Mohammed was a big proponent of Caribbean unity. He was instrumental in the development of the National Dance Association born out of a National Cultural Council formed by the country’s first Prime Minister Dr Eric Williams.

Mohammed told Loop News that in 1958 before T&T achieved Independence, Dr Williams organised a West Indies Festival of Arts to mark the inauguration of the Federal Parliament. He said people from all over the Caribbean came and he learned a lot from them. 

Stating that students today are good in technique, he lamented their lack of knowledge about the region.

“We not separated by water, we linked by water,” he said.

Kieron Sargeant — a dance teacher and choreographer who has been documenting the history of Caribbean dance styles — said Mohammed’s knowledge inspired him.

“Torrance when he teaching, he gives you the historical context of what he is working on, the exact history of how it happened and how it arrived in Trinidad and Tobago and that is something I appreciate much about him, he teaches both practical and theory at the same time. So when we go out in the community we have that to share,” said Sargeant, who joined Arawak Dance School in 1998 at the age of 14.

“That is something that influenced me a lot in moving forward as a dancer/choreographer, the way he disseminated information in the space, there was so much richness inside of his talk, it sent the imagination crazy. I took his passion for the arts and made it my passion,” he said.

He said Mohammed travelled all over the Caribbean with the likes of McBurnie, Jean Coggins and Rex Nettleford and learned dances that he brought back home such as the Saraka, a thanksgiving dance from Grenada. 
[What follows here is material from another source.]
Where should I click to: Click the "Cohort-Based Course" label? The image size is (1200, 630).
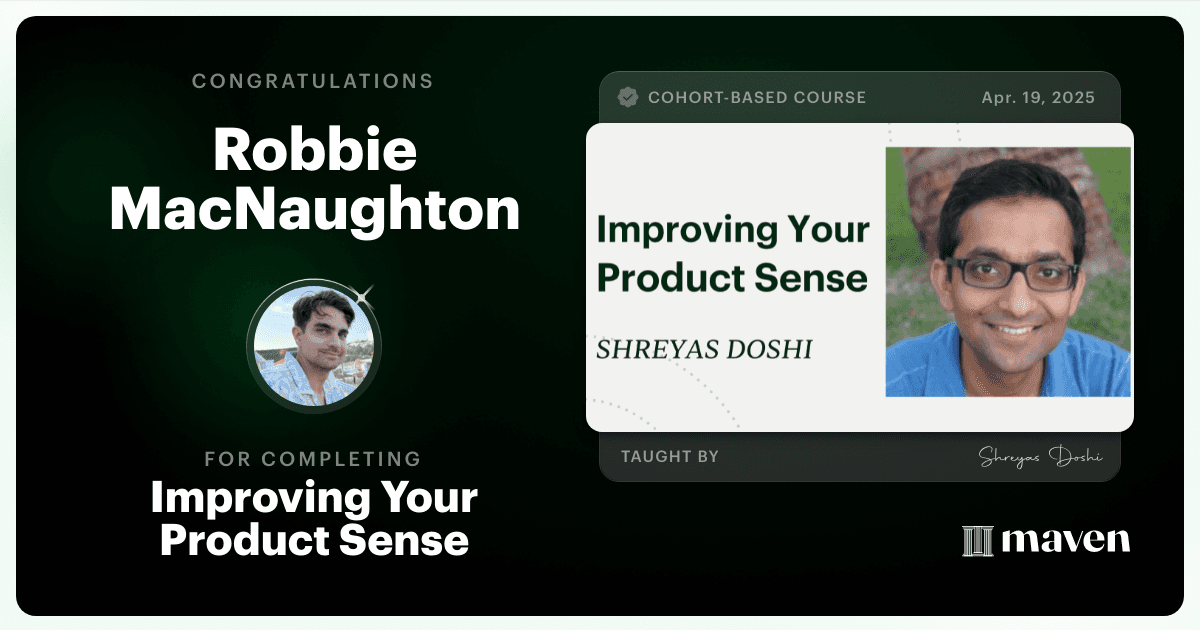(757, 98)
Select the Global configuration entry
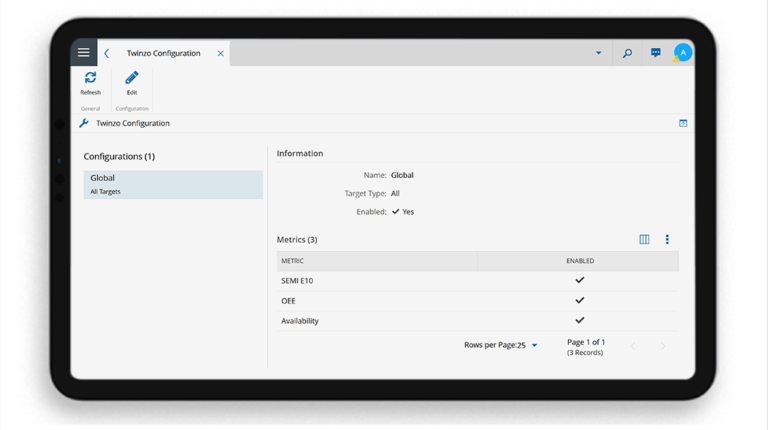 173,184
Sargeant said one of Mohammed’s greatest contributions is his impact on Best Village. 

“Most of the choreographers from Best Village came from Arawak…Lucy Regis, Terry David, Michael Lucien, Phillip Sargeant, Ursuline Williams, Penelope Spencer… with him having all these people coming under him, they were the ones sent out to the communities to teach for Best Village.”

Though he lived a long and fruitful life, Mohammed never slowed down.

He spent 60 years with The Maritime Financial Group and continued to work part-time servicing his elderly insurance clients. Last year, just before the COVID pandemic struck, he was in India, visiting his ancestral homeland for the first time.

“It was a tremendous experience. At my age everybody was scared but you could die on the road here, you could die anywhere,” he said.

Mohammed described himself as a student of life, always willing to learn and impart his knowledge.

“They say knowledge is power but knowledge is potential power. When you could share your knowledge to help people in a practical way that is real power and those of us who dare to lead and teach must never cease to learn.”